# Christmas List From Costco



## rennerbee (Jul 25, 2004)

http://www.costco.com/Browse/Product.aspx?...3-_-Jewelry_104

This should about cover it!







It's amazing the things you can get a deal on at Costco!!!


----------



## Castle Rock Outbackers (Jan 18, 2004)

Darn it! And there is only one available. I snooze, I lose.










Randy


----------



## Roloaddict (Oct 29, 2004)

wow! and you don't have to buy a dozen








H.


----------



## Golden Mom (Apr 25, 2004)

and only $235.88 for shipping and handling. They must not ship by weight.....lol.


----------



## Reverie (Aug 9, 2004)

Clarke Howard the consumer advocate bought his wife's wedding ring at Costco. Mrs. Reverie informed me that her wedding ring needed to come from somewhere "more appropriate" or I would enjoy the same sleeping arrangements I had while I was single.

Reverie


----------



## Golden Mom (Apr 25, 2004)

WAY TO GO Mrs Reverie!


----------



## BigBadBrain (Aug 26, 2004)

I'm guessin' the $59,999.99 price fools a lot of people into thinking "Wow, I can buy it for $50K, I'm sure glad it wasn't $60K!"

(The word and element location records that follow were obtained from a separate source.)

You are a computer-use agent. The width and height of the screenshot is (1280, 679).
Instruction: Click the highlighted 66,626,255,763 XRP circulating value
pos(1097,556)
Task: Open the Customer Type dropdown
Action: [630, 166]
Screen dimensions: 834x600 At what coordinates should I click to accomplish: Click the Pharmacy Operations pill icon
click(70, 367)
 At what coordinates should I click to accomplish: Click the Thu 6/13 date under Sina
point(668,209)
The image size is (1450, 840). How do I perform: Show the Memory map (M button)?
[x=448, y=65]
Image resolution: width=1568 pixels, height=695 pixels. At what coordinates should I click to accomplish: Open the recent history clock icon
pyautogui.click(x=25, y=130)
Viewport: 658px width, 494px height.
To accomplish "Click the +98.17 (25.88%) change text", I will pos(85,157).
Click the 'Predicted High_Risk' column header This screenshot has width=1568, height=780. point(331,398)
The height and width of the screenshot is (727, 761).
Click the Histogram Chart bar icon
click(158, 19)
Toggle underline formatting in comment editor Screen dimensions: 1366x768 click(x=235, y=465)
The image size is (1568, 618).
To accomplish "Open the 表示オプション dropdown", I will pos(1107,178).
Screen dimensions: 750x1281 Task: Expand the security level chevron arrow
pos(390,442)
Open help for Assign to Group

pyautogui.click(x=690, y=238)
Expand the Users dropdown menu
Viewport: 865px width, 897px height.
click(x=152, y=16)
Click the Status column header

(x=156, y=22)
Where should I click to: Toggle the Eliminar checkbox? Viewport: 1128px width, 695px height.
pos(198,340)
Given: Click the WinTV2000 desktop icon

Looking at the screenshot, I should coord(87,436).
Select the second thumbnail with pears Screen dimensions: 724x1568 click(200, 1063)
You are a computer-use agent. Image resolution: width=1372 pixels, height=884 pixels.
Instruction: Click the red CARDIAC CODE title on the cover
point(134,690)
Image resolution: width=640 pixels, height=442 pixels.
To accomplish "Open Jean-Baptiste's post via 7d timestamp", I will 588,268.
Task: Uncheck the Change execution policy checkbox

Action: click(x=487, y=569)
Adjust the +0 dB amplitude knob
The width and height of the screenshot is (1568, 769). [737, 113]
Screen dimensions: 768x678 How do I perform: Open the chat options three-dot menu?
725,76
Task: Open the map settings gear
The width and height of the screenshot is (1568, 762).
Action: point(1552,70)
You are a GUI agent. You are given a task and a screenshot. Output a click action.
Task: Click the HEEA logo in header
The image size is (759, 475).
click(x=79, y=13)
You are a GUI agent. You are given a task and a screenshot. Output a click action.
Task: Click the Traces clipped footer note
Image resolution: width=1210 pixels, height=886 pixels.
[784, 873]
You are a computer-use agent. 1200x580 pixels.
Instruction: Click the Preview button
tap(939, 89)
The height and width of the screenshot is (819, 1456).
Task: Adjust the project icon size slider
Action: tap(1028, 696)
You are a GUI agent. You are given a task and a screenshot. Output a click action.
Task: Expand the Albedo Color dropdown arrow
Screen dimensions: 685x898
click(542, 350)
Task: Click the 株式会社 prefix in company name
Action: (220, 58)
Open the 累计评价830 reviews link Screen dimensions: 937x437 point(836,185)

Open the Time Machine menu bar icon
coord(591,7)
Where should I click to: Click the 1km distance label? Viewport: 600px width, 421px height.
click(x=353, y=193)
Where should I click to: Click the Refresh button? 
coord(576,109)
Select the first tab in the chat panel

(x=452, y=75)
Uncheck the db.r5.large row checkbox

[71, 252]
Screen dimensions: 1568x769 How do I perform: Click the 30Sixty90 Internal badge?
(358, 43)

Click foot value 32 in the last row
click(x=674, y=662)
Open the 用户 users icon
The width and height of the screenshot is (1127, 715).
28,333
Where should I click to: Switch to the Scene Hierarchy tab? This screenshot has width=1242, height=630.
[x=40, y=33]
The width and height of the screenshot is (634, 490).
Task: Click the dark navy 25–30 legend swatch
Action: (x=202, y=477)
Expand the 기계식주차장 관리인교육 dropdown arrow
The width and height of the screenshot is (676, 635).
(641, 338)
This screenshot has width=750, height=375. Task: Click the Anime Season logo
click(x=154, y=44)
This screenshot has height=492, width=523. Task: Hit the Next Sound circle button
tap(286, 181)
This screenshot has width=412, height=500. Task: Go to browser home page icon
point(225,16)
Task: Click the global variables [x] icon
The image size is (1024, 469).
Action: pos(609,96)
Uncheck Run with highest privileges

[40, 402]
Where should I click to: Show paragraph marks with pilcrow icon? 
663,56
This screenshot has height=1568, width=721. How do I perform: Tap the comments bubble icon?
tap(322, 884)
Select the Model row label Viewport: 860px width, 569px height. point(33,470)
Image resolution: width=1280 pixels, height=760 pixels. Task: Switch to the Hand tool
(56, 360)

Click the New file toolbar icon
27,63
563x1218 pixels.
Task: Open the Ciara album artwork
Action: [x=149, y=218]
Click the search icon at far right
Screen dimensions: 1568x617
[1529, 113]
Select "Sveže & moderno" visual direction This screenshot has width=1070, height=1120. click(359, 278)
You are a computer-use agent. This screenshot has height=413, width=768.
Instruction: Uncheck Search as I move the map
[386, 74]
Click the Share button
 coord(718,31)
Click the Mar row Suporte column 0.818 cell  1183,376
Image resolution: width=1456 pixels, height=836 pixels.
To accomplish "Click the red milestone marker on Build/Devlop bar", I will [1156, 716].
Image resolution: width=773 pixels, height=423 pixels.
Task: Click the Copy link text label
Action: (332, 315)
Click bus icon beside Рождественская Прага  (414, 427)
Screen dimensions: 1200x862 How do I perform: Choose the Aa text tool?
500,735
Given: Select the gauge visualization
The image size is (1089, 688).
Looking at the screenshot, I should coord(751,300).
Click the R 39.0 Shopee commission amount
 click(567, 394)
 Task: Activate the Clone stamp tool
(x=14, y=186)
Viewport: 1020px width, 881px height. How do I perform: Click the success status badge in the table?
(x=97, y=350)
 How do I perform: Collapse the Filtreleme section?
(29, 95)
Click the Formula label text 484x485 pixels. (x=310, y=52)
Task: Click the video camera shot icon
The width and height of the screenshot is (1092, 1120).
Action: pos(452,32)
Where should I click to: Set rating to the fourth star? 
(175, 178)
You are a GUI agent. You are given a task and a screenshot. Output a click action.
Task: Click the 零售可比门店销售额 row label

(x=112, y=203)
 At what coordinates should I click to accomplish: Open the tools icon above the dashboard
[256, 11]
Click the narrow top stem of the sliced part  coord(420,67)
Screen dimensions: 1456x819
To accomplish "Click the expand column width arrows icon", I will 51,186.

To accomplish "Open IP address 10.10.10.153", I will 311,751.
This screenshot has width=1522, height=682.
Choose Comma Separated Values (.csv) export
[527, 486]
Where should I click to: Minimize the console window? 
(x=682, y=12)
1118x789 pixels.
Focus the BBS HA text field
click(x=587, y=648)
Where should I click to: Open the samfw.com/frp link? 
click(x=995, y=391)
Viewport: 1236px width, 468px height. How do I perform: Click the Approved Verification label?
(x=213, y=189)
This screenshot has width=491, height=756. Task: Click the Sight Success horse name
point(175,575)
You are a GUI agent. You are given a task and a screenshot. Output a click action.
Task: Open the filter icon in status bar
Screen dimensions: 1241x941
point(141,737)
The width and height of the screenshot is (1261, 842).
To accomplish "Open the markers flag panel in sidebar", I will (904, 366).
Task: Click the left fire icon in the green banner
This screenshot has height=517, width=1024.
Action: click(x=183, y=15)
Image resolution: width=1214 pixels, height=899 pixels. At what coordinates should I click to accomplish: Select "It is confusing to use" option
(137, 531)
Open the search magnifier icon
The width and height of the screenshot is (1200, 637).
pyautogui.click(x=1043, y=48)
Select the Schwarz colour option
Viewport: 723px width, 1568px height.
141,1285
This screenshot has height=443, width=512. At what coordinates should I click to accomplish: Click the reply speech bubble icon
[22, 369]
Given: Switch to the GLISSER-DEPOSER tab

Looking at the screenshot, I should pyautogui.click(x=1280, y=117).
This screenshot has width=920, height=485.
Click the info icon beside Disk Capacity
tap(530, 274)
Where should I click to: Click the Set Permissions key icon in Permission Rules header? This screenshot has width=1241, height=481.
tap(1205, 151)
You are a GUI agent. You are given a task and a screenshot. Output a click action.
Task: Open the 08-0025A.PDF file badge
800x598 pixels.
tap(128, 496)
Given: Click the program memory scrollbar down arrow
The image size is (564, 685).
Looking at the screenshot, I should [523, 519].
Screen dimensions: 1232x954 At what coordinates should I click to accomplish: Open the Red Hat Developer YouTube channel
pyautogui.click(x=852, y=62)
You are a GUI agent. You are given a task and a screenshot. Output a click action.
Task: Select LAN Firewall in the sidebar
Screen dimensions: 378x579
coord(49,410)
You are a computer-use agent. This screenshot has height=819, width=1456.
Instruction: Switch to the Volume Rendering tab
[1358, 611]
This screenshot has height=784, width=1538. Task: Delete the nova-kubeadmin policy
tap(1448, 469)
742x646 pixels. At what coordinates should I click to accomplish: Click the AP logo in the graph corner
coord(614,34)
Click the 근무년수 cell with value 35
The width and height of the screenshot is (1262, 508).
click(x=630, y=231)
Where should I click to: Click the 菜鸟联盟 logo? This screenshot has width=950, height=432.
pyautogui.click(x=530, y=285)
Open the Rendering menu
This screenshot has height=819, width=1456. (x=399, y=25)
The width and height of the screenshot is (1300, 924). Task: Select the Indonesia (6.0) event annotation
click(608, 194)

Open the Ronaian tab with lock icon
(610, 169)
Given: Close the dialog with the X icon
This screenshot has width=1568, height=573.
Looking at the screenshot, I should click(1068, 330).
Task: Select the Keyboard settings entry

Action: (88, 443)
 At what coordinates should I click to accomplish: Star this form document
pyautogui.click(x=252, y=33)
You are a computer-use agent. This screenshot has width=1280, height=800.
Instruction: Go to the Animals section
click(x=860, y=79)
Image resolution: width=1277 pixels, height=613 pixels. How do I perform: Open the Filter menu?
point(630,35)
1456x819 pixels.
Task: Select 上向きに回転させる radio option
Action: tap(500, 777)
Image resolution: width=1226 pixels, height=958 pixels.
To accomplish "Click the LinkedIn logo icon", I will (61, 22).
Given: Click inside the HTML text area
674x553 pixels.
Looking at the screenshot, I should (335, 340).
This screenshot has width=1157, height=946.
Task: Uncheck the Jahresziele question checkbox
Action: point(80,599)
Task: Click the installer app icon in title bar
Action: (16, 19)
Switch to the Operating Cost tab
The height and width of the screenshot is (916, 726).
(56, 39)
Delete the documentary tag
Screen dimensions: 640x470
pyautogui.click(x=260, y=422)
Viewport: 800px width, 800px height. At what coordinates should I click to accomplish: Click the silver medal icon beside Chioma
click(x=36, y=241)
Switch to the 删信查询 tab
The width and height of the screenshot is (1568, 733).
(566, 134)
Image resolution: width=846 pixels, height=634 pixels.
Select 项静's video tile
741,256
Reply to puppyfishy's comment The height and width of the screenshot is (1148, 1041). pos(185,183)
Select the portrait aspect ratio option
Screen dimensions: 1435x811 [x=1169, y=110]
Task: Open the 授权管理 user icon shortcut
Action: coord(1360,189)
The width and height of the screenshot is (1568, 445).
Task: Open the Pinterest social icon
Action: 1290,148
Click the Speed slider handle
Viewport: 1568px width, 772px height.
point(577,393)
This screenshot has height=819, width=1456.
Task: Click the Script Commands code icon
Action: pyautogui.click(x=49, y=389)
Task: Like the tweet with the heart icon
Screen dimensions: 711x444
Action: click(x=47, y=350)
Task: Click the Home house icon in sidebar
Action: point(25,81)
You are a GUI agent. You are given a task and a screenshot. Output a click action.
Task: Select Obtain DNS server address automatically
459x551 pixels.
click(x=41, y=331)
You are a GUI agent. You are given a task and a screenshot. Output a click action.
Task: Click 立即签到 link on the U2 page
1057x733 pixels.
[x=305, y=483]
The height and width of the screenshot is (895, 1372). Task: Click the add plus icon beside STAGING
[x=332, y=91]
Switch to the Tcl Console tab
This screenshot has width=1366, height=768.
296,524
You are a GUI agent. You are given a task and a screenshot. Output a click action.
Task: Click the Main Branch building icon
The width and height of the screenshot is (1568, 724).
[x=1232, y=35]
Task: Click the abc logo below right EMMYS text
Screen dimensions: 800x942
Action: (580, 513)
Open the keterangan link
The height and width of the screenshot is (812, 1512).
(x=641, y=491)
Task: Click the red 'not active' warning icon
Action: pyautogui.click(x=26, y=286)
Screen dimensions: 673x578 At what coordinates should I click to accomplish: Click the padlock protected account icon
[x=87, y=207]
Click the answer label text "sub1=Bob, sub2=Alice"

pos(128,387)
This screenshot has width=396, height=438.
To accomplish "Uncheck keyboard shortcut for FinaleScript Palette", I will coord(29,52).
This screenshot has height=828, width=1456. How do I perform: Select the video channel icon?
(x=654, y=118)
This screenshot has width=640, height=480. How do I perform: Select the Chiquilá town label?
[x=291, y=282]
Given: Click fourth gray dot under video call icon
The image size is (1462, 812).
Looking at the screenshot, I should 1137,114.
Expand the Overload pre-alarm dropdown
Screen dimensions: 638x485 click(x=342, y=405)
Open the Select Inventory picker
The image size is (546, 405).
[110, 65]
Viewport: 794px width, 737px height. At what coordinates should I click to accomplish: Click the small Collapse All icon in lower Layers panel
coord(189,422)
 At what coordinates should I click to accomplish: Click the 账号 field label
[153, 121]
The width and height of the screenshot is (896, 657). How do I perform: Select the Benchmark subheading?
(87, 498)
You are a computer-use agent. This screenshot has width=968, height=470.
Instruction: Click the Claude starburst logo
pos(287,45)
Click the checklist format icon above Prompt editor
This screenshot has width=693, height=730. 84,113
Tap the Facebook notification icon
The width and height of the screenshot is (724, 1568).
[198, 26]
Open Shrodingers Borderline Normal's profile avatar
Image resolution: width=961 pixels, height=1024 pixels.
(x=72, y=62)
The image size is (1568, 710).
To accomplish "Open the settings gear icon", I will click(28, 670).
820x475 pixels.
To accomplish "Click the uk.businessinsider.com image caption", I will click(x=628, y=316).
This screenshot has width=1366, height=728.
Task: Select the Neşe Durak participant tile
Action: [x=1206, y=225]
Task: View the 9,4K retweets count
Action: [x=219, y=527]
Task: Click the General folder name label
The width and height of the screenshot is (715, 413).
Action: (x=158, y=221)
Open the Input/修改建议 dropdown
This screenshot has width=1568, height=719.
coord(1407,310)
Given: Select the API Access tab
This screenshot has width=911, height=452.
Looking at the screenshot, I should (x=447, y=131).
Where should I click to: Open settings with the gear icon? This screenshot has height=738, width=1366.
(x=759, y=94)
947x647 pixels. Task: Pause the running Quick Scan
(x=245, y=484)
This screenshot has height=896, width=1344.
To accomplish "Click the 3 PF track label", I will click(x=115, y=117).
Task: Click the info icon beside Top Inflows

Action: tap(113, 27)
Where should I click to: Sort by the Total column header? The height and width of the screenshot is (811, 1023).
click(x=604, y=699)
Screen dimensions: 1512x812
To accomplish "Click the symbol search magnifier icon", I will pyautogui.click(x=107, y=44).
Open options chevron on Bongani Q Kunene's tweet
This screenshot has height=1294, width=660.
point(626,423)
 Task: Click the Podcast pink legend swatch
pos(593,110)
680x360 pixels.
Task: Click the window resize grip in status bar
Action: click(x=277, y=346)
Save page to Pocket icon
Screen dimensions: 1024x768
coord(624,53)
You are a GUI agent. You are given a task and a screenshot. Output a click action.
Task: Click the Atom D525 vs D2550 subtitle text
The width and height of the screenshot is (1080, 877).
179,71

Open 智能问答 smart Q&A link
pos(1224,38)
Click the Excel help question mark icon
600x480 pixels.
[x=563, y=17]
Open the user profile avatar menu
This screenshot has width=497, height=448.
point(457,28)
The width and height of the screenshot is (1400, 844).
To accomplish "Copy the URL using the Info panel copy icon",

If you can afford that kind of ring, can't you afford to pay one more cent and call it what it is?

That would buy one spankin' nice TV!

BBB


----------



## qgallo (Jul 2, 2005)

I just checked Costco ' s website and now they have one for $120,000. If I didnt just buy a new Outback I might just consider this.


----------